Nearly Free Pattern Matching
After introducing a recursive dispatch system to ZynAddSubFX via librtosc one question that kept bugging me was ``what is the optimal means of performing the pattern recognition?''. While getting to one of the approximately six million possible addresses was reasonably quick I couldn’t help but ponder what the best method was without resorting to any manual code generation for each set of patterns. The first idea was to use the values of the first four characters to split the possible choices into a few classes, which did yield some performance gains, but as there are a number of longer prefixes in the source, this technique’s overhead often made it’s gains moot. Next I experimented by splitting the space of choices via a series of boolean comparisons at differing indices and splitting values. This mostly work, and it did produce some benefits in the matching, however the time to compute a set of parameters optimal only in the greedy sense, it took a sizable amount of time on the order of a second, which isn’t really tolerable at the startup of a program in my opinion. The number could be cached, but that would be quite hacky in the end or just overbuilt for what amounts to be a fun optimization.
After talking with some peers on the problem, the term `perfect minimal hashing' came out. Perfect hashing is a fairly intuitive idea where each hash uniquely defines an element when you know all possible elements in advance. Getting a hash that satisfies this property for the very small sets that each dispatch table has is something that could be accomplished with fairly naive algorithms, but getting this hash function to be minimal for a set of possible keys is something that at least to me seems to be considerably less intuitive.
Luckily enough there’s a tool for just this problem and if you’re running a gnu based unix system you might even already have it installed. 'gperf' generates approximately-minimal perfect hashing C code.

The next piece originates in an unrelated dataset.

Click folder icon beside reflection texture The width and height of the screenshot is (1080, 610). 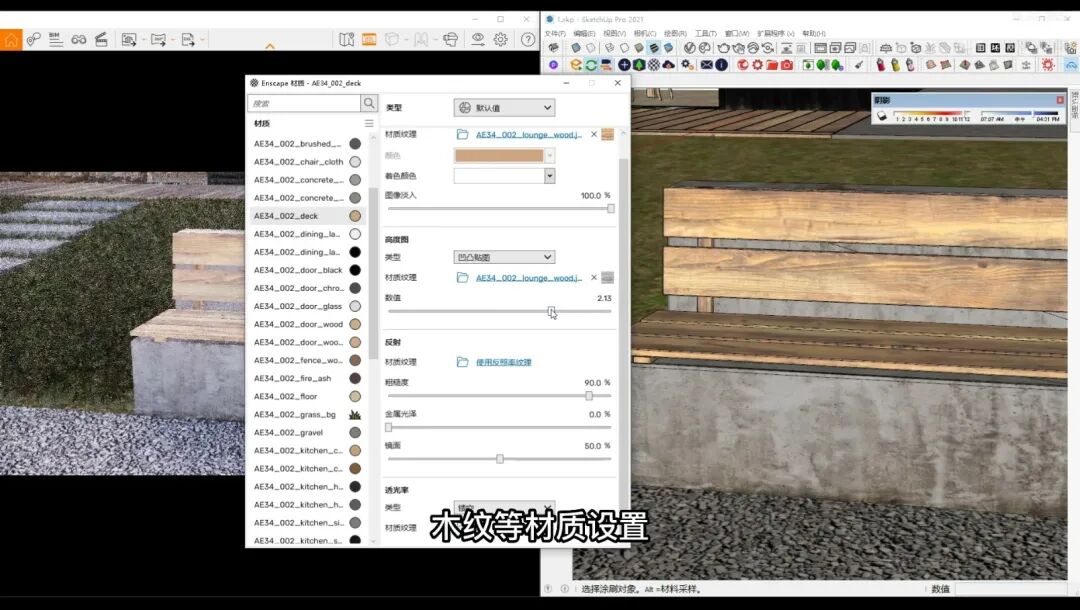[462, 362]
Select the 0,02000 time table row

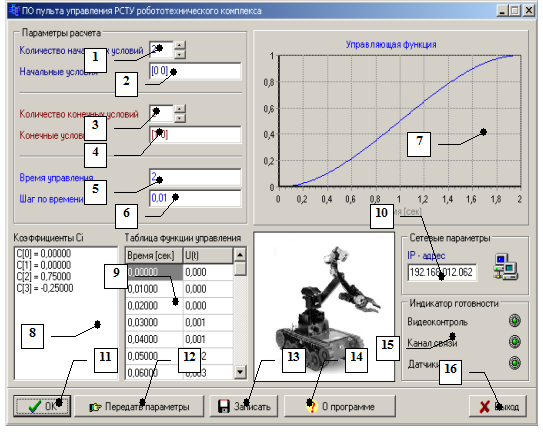(x=179, y=306)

For a given input it will generate C source which include a few tables for lookup and some (mostly) optional expansions of these tables into inlined expressions. 'gperf' generates hash functions of the format:
hash(input): length(input) + assoc[offset[1] + input[index[1]]] + assoc[offset[2] + input[index[2]]] + assoc[offset[3] + input[index[3]]] ...

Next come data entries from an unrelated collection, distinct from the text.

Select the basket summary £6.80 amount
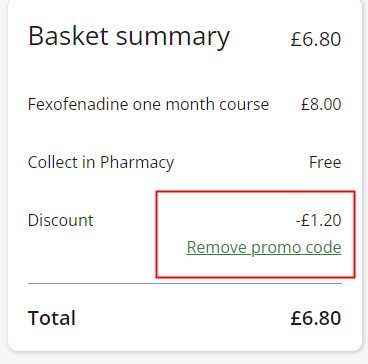The width and height of the screenshot is (368, 364). pos(316,39)
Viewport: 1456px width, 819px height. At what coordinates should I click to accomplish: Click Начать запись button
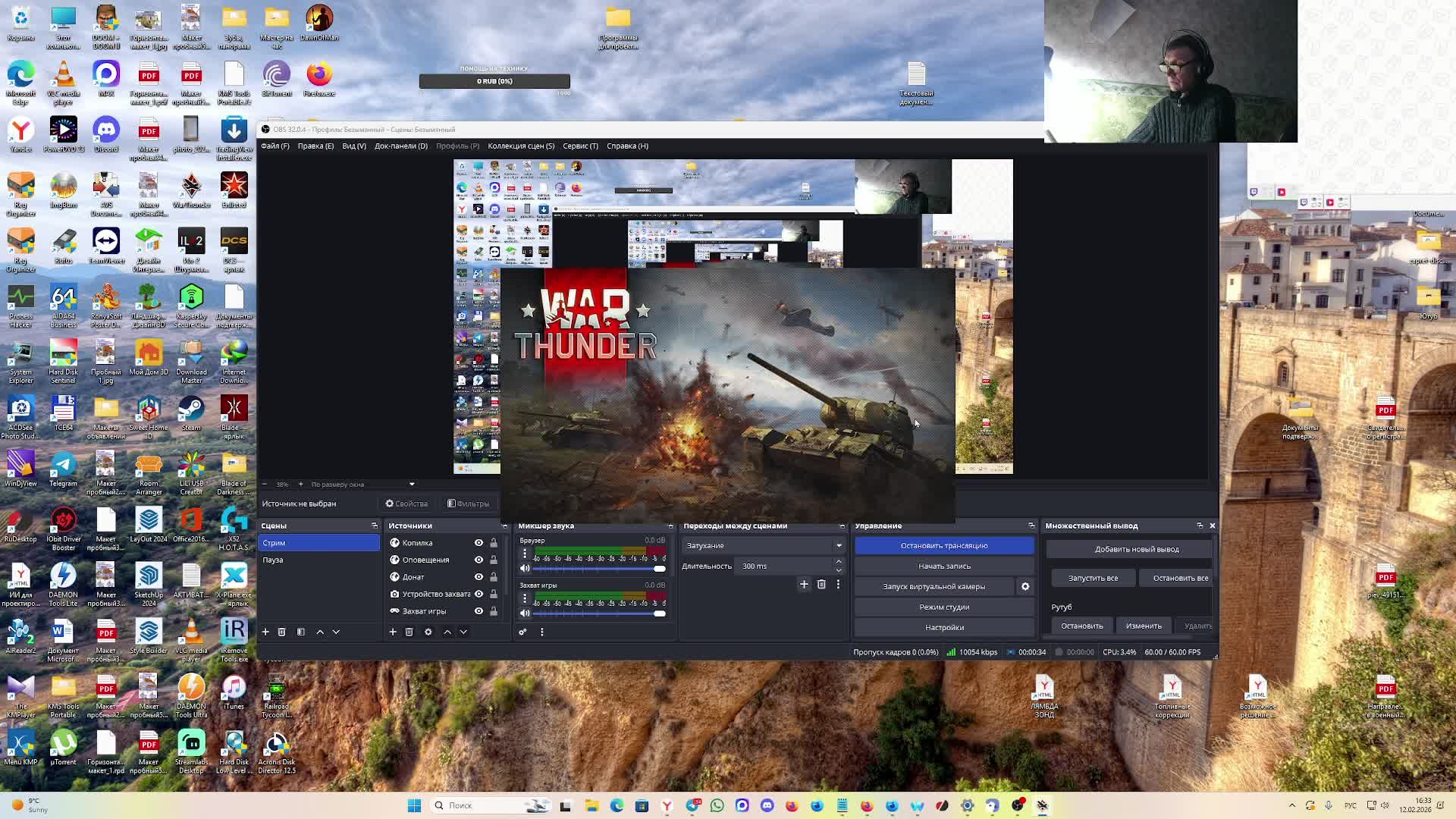tap(944, 566)
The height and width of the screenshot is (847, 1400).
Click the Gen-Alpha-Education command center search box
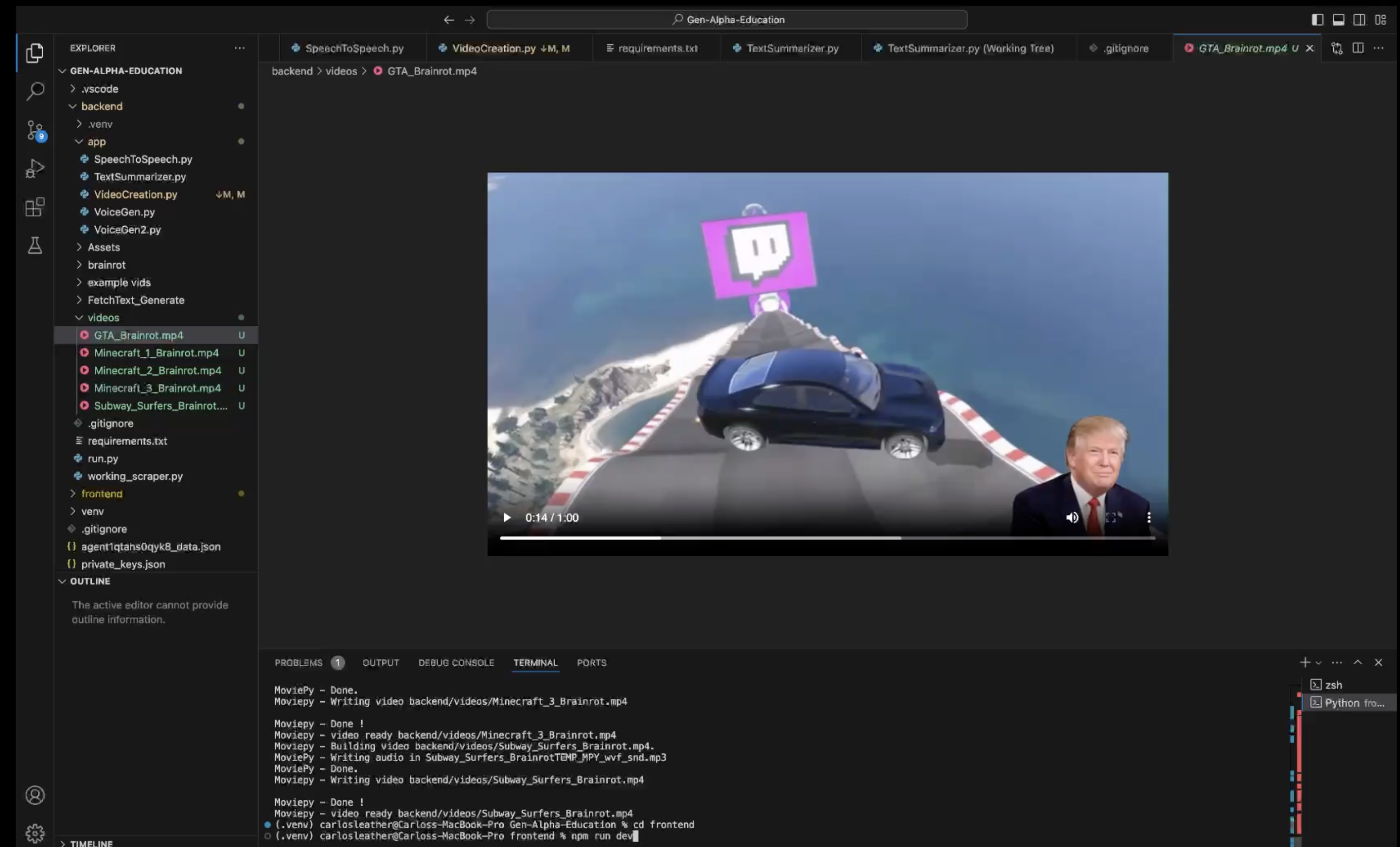(727, 20)

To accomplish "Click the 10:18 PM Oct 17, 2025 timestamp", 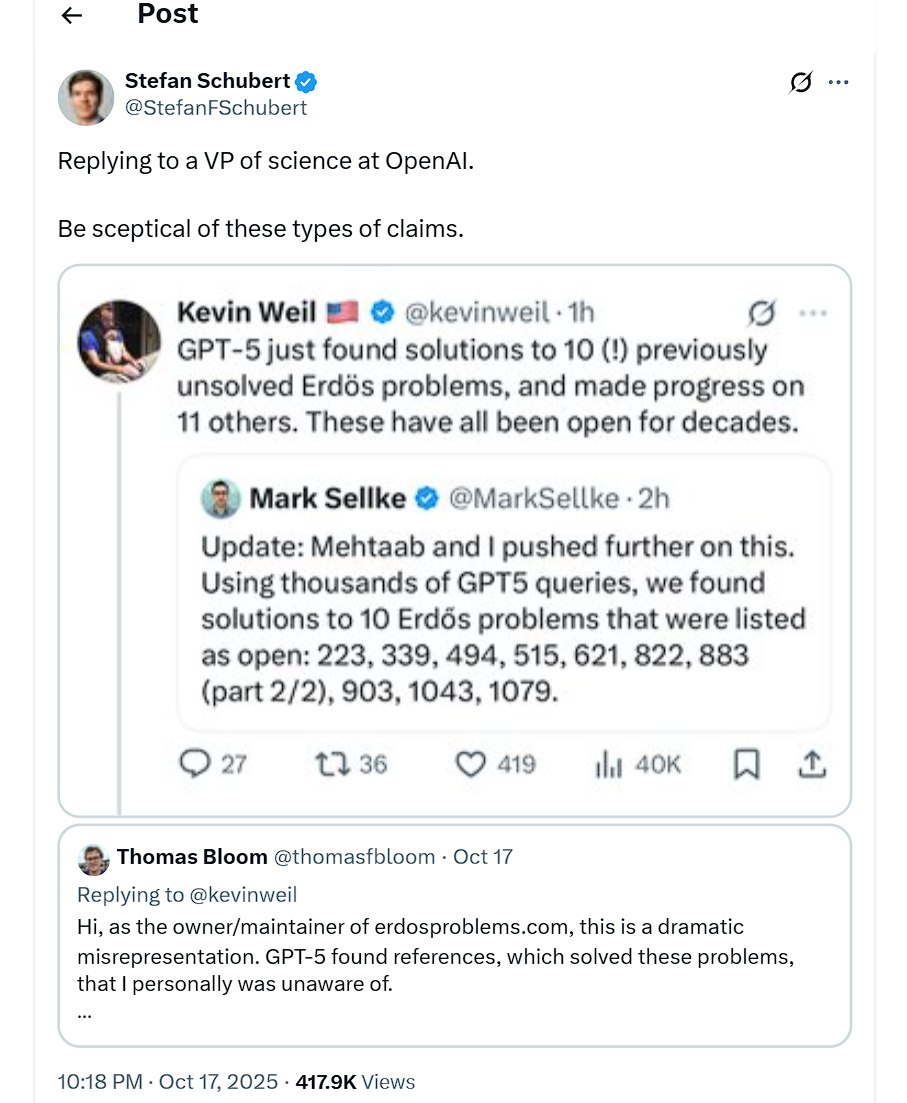I will 170,1081.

By generating an optimal set of offsets, indicies, and an association table it is possible to uniquely assign each element a hash. While the implementation within librtosc is somewhat less optimal than the implementation within gperf, the same basic ideas hold true.
First, if a set of unique patterns are going to be matched, there exists a set of indices that forms a tuple which is unique to each element. In the worst case the tuple is composed of all characters, but it is frequently much smaller. Secondly, it must be possible to translate each tuple to a unique multiset by adding some offset to each tuple element. If the second statement appears non-obvious, consider adding 128 multiplied by position, which without loss encodes the position of each tuple element (for 7 bit ascii). In practice we shall see that this can be done with significantly smaller values. Lastly, if each multiset is unique, then there must be some way to use a table based lookup to sum the multiset elements to define a unique hash.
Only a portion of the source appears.